Jego zdaniem, impreza była dobrze zabezpieczona, gdyż byli na niej policjanci, strażnicy miejscy, pracownicy firmy ochroniarskiej. Były też toalety.
- Nasi strażnicy są przeszkoleni z udzielania pierwszej pomocy i to oni jej udzielili. Poza tym, w pobliżu są kliniki. W czasie szczytu karetka i tak szybciej by nie dojechała - przekonuje Romaszkan. Ubolewa, że ucierpieli ludzie. - Ale wypadek mógł się zdarzyć wszędzie, tego akurat nie da się przewidzieć - stwierdza.

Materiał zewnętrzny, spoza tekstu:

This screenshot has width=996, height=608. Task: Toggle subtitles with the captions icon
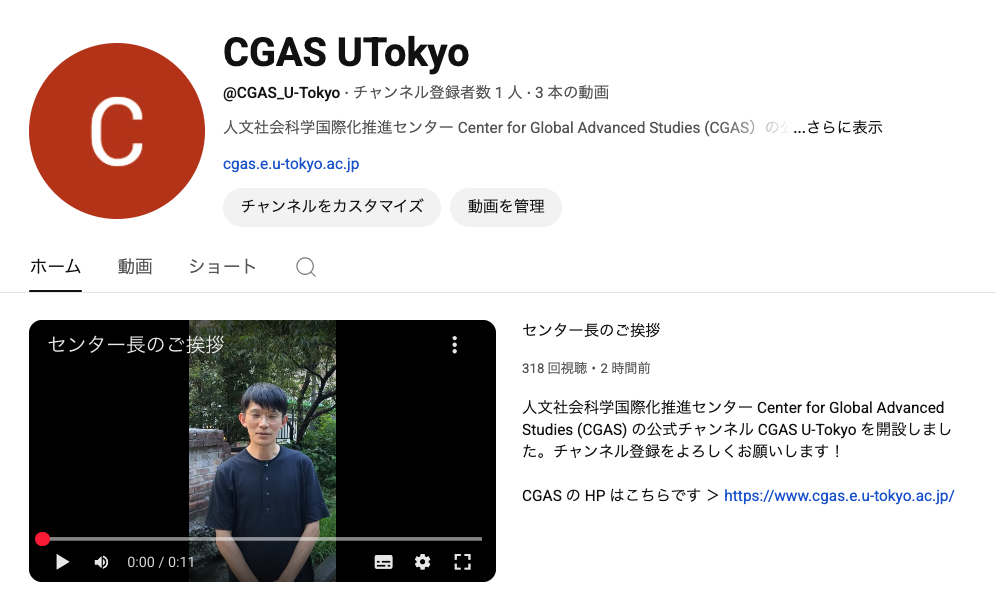(383, 562)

Gdyby jednak imprezę organizował ktoś inny niż urząd miejski, w magistracie rozmawialiby z nim inaczej. Sprawdziliśmy to w wydziale bezpieczeństwa i zarządzania kryzysowego, wydającym pozwolenia na organizację imprez.

Zadzwoniliśmy tam, przedstawiając się jako pracownicy agencji artystycznej, chcącej zorganizować w mieście festyn. Usłyszeliśmy, że jeśli na naszym terenie zmieści się ponad tysiąc osób, powinniśmy potraktować imprezę jako masową.
- W przeciwnym razie, jeśli coś się stanie, musicie liczyć się z konsekwencjami ze strony policji - poinformował nas urzędnik.

Romaszkan: wypadek mógł się zdarzyć wszędzie, tego akurat nie da się przewidzieć

Paweł Czuma, szef biura prasowego ratusza, zapewnia, że urząd jak najszybciej chce skontaktować się z mężczyznami poszkodowanymi podczas pokazu.
- Ci ludzie dostaną odszkodowanie. Tę sprawę będziemy wyjaśniać - zapowiada.
Pokazem zamierza się zająć również prokuratura ze Śródmieścia. Sprawdzi, czy w czwartek na pergoli nie doszło do przestępstwa.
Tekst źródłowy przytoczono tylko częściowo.